Which lines of the entries contain the word "computer"? Please list them.

--- START ---

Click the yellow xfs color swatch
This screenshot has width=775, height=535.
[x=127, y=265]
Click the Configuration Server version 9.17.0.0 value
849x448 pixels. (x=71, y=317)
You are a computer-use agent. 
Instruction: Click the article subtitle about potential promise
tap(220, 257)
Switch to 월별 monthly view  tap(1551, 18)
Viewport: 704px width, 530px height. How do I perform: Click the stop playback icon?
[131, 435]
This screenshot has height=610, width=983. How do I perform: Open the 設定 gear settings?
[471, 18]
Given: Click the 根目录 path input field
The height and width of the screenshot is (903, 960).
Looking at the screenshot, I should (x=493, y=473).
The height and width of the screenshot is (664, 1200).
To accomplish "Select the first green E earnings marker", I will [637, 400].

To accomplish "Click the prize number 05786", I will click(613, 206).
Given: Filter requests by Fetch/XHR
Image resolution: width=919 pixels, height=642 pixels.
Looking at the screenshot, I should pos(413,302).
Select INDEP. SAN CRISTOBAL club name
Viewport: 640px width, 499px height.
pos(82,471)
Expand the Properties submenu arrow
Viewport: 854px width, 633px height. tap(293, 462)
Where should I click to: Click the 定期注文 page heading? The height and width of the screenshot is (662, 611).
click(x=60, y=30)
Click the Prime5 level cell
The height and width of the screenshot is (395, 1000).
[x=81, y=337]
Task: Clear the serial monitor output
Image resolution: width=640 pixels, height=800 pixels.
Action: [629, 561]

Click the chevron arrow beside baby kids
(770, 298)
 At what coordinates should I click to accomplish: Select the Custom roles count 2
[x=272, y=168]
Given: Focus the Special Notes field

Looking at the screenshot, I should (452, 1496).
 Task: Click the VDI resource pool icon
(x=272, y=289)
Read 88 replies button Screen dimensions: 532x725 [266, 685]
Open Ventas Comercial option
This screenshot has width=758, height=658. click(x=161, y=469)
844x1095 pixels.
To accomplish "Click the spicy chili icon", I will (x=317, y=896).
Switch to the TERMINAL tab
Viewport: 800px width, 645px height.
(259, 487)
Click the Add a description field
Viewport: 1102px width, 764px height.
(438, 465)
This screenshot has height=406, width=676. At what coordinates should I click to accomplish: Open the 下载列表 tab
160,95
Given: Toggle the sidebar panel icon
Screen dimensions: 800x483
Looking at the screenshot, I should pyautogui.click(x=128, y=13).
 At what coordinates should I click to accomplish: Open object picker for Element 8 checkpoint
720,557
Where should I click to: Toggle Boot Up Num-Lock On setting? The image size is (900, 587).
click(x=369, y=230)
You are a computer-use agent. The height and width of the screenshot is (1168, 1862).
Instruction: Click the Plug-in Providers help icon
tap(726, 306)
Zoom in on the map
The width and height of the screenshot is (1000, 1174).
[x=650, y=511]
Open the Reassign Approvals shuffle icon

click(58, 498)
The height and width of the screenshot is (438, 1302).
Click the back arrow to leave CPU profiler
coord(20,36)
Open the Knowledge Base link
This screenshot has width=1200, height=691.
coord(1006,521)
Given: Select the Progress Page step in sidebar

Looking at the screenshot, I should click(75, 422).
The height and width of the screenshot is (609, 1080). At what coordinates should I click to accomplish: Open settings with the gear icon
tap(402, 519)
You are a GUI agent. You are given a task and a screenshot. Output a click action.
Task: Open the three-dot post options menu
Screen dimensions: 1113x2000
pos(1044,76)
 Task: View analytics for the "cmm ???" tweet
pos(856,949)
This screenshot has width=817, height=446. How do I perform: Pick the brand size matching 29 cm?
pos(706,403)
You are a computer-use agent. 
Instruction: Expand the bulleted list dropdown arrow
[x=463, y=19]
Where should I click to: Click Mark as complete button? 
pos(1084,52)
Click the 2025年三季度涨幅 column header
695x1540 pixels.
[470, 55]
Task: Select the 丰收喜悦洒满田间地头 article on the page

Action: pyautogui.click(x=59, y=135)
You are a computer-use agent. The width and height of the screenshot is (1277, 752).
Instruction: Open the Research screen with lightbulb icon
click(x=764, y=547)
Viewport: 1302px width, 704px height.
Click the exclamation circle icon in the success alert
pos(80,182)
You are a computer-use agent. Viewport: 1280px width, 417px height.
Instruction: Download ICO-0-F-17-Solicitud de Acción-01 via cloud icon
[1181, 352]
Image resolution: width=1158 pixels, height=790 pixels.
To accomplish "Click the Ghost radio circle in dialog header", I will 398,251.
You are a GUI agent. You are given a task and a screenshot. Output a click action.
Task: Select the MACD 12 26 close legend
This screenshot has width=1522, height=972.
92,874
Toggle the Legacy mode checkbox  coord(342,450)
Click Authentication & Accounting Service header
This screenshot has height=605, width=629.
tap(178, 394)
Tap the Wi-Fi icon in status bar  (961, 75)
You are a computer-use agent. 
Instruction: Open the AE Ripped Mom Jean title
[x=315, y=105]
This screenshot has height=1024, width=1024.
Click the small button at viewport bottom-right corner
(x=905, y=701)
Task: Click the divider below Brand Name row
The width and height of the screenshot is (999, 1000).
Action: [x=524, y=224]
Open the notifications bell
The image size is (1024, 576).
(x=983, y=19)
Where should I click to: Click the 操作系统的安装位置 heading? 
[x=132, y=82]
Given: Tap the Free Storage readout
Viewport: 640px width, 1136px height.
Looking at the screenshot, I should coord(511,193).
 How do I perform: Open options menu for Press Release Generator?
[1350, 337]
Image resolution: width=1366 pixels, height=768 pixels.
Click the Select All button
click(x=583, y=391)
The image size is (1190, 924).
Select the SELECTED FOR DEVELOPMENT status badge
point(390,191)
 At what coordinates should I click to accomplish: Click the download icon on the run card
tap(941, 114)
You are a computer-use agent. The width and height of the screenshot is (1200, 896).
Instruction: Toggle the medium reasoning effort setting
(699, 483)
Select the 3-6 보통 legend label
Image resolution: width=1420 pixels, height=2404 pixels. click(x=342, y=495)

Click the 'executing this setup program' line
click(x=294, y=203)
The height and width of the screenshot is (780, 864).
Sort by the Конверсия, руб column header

--- END ---

* _Task output_:
You are a computer-use agent. 
You are a computer-use agent. The height and width of the screenshot is (1168, 1862).
You are a computer-use agent. 
You are a computer-use agent. The width and height of the screenshot is (1277, 752).
You are a computer-use agent. Viewport: 1280px width, 417px height.
You are a computer-use agent. 
You are a computer-use agent. The width and height of the screenshot is (1200, 896).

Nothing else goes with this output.